The current IPv4 system is running out of space, and many ISPs and users aren’t yet ready to switch to its successor, IPv6.
As a solution, BT is testing a technology called Carrier Grade NAT (CGNAT), which has already been trialed by Plusnet, an ISP owned by BT.
BT said its CGNAT trial would see a single IP address shared between up to 10 customers. “This is the same as the standard practice for mobile broadband connections, using smartphones and tablets today,” BT added.
However, CGNAT means you can’t set up port forwarding on your router, causing problems for anyone hosting a website or online game.
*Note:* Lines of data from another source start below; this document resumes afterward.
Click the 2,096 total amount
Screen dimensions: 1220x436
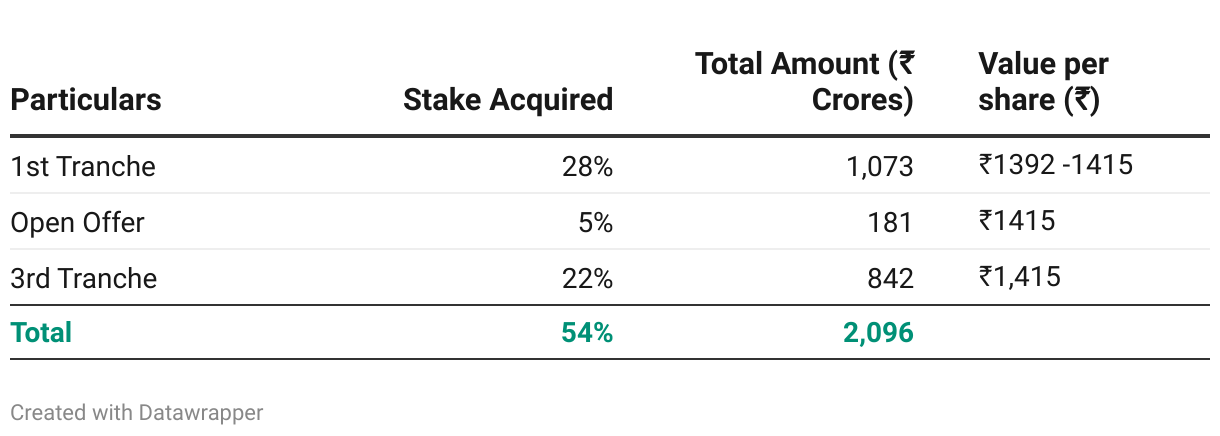pos(878,332)
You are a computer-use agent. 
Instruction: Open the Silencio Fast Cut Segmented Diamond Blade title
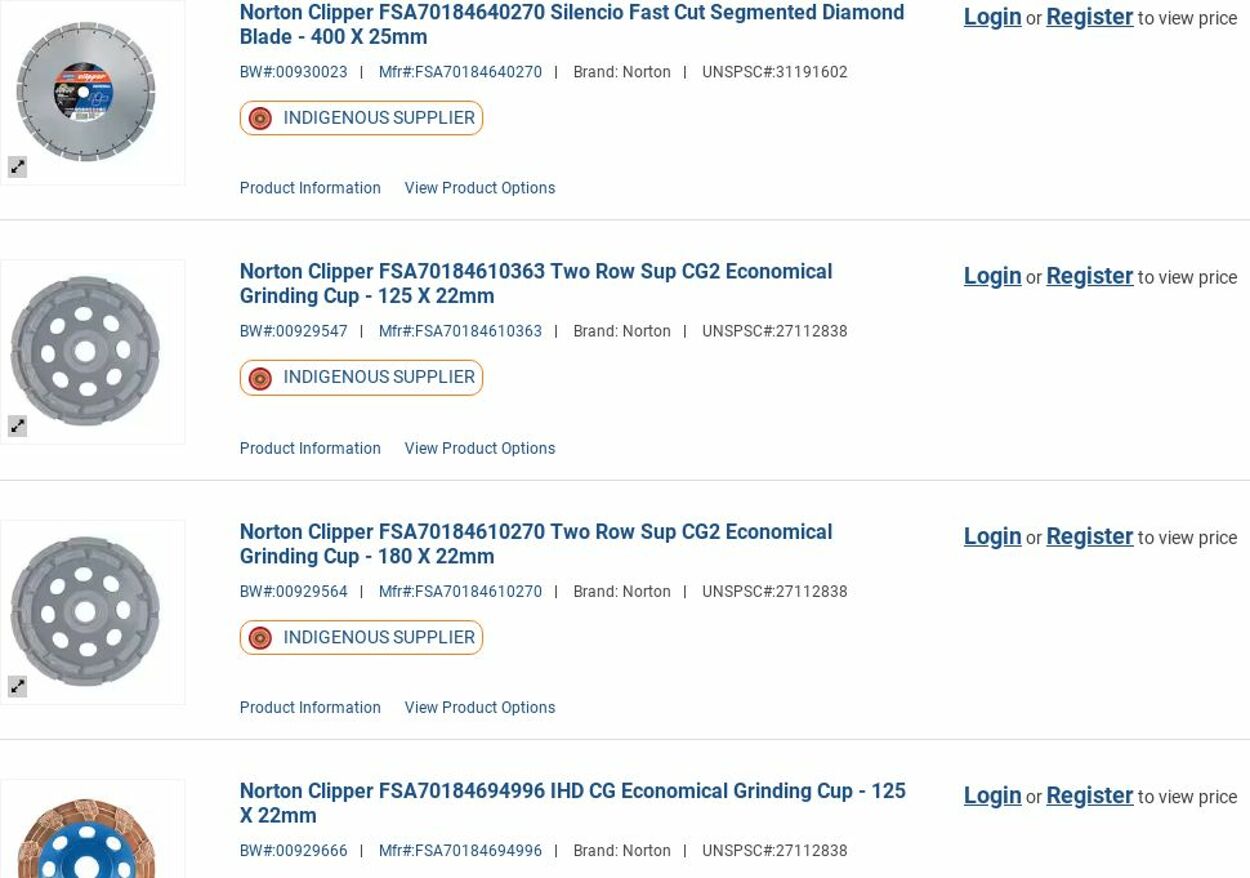571,25
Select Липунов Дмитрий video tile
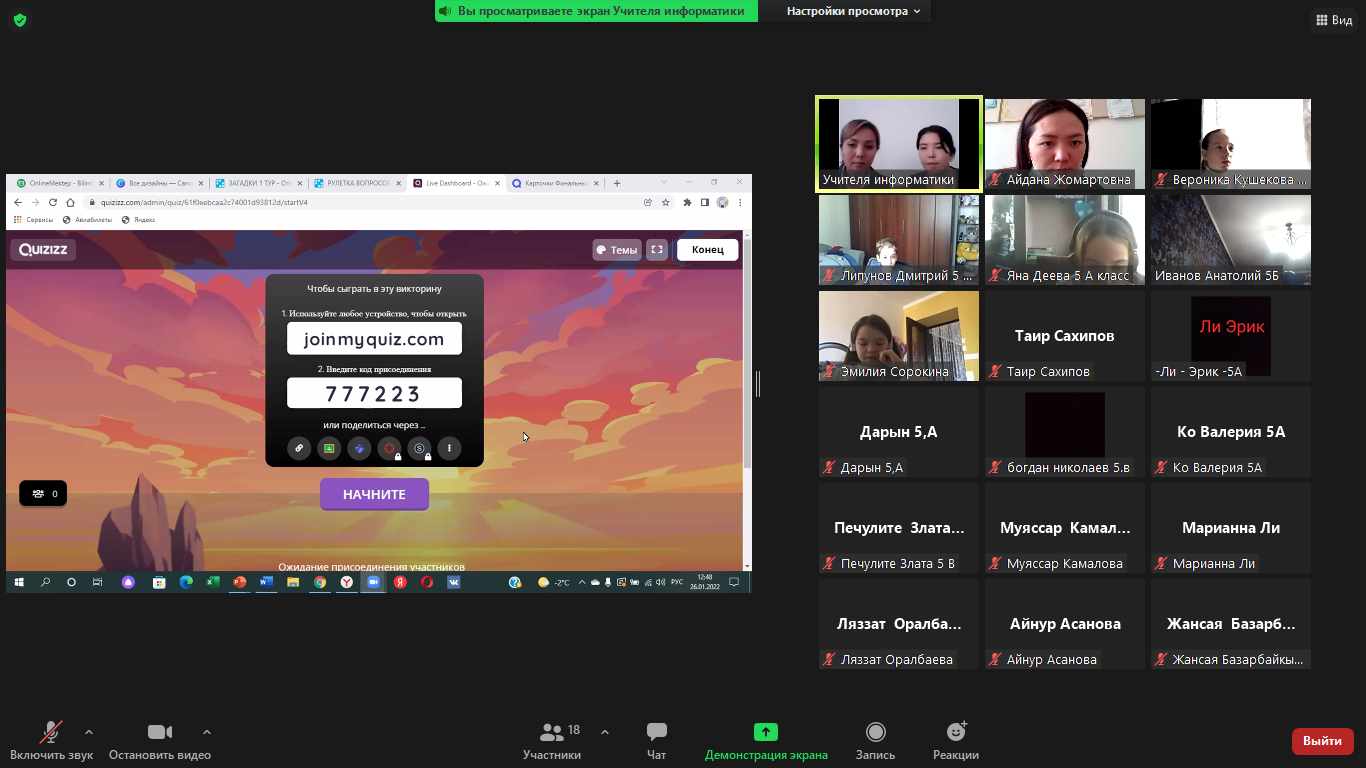The height and width of the screenshot is (768, 1366). coord(898,239)
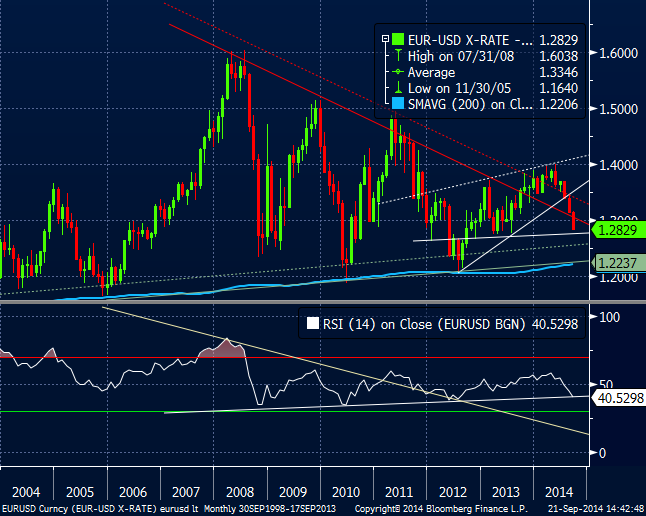
Task: Select the green 1.2829 price label
Action: tap(615, 230)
The trial will be tested with customers on BT’s “Option 1 Total Broadband” – it’s lowest tier, “who on average use the internet the least”, the company said.
We do not think these customers will notice any difference at all in their broadband performance
“We believe they are the least likely group of customers to experience any issues or disruptions due to CGNAT, which can interfere with complex online activities like hosting servers at home,” BT said. “We do not think these customers will notice any difference at all in their broadband performance, but if any of these customers did have any resulting issues, we would be happy to restore their connection to an individual IP address.”
However, it appears users are already noticing problems. “It’s causing me a real headache, for a start none of my home servers are now accessible via the web, remote access to my PC is also blocked, and XBox Live requires NAT to be open to work correctly so has reduced multiplayer ability,” said one user on the BT forums. “If BT has decided to roll out this solution I really hope that it realises the issues it’ll cause its customers.”
BT didn’t say how many users would be affected or how long the CGNAT trial would run.
BT stressed that it’s working to move to IPv6 this year, but said customers will need both IPv4 and IPv6 addresses “for the forseeable future”.